Supreme Court allows women entry into Sabarimala temple: 'Law and society to act as levellers,' says CJI Dipak Misra
The Supreme Court on Friday is likely to pronounce its verdict on the long-standing contention against prohibiting women from entering Lord Ayyappa's Sabarimala temple in Kerala.
The Supreme Court on Friday ruled that women will be allowed entry into Lord Ayyappa's Sabarimala temple in Kerala. The apex court allowed women access to the iconic temple, with the constitutional bench headed by CJI Dipak Misra saying that the rules put in place by the temple administration violated Articles 14 and 25 of the Constitution.
The verdict, in the 27-year-old case, was to decide whether women aged 10 to 50 (the typical duration of time when a woman menstruates) should be allowed to enter the temple of the deity who has been 'celibate'.
The case was last heard by a five-judge bench headed by Chief Justice Dipak Misra and including Justices Rohinton Fali Nariman, AM Khanwilkar, DY Chandrachud, and Indu Malhotra. The apex court had reserved its verdict in the matter on 8 August after hearing it for eight days. However, the bench mentioned the provisions under Article 25 and 26 (Freedom to practice religion) of the Constitution and observed that a person can only be restrained on the grounds of "public health, public order, and morality".

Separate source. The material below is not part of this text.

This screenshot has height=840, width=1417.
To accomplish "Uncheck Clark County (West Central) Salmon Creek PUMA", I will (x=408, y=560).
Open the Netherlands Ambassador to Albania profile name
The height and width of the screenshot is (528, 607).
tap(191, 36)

Senior lawyer AM Singhvi, appearing for the Travancore Devaswom Board which is said to have the legal authority to manage the 800-year-old Sabarimala temple's administration, had argued that the practice was a bonafide one as it originated from the deity itself. Lord Ayyappa was a celibate for life, a 'Naishtika Brahmacharya', the defence argued, and that the age-old practice is based on the belief of the devotees.
The bench told Singhvi that it was the duty of the Devaswom Board to establish that the practice of banning women of a certain age group was the essential and integral part of the religious practice.
Sabarimala case hearing in July
In the hearing of 19 July, the apex court had questioned the rationale behind banning the entry of women in the 10-50 age group into the temple in Kerala, saying menstruation may begin before the age of 10 and menopause may hit women much earlier. The court was apparently not in agreement with the plea of the Devaswom Board that women of that age group were barred as they cannot observe purity and "penance" for a period of 41 days, a condition for undertaking the pilgrimage.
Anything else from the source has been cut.